Room by Catherine Buck

This is your room.

A bay window framed with lilac curtains overlooks a city street. You can see pigeons, a crust of bread, an iron pole that some old thinker might have used to secure a horse.

Outside, the red-gold trees leave summer in style. The stubborn plant on your windowsill is still your favorite, with thriving vines that spiral around handpainted pots.

There is a window on your ceiling that holds out rain but lets in sun. On clear nights, you can lie alone and see the stars. There’s Orion, the Ursas, and a host you haven’t named.

Once you only dreamed this room. You touch your pine dresser, curved edges of high bookshelves. You spent a weekend organizing these by author, genre, and importance.

Your desk is by the windows, close enough to wave to a friend walking by with a bag of groceries. You’re planning a pizza night for the weekend.

The papers on your desk have pen and post-its in the margins, stains from at-home teacups and at-work coffee mugs.

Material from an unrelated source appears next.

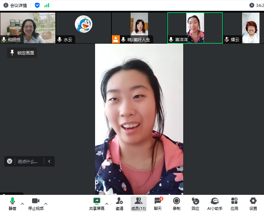Open the 应用 apps panel
Image resolution: width=264 pixels, height=213 pixels.
(x=234, y=203)
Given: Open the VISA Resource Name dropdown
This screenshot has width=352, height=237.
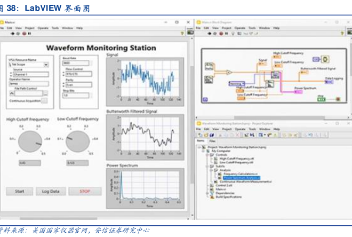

You have an aging tabby with a limp. He sleeps on your bed and snores up a storm. He’s vain and easily startled, but lovely with kids. When he blinks at you, you want to cry.

People rely on you and back you up. Friends, family, and coworkers: they’re all there. Once you were afraid you might lose them, but mostly, they stayed.

You have love now. She has a fast wit and tries to understand you in a way that makes you feel split open. You haven’t figured her out. You’re doing so together. She’s in it for good. You want so much for it to be true.

You almost missed her, because you were still with someone else. He might have been the one to keep you in another life. If you’d stayed, your wedding photos would have gotten a hundred likes and at parties you would stand alone.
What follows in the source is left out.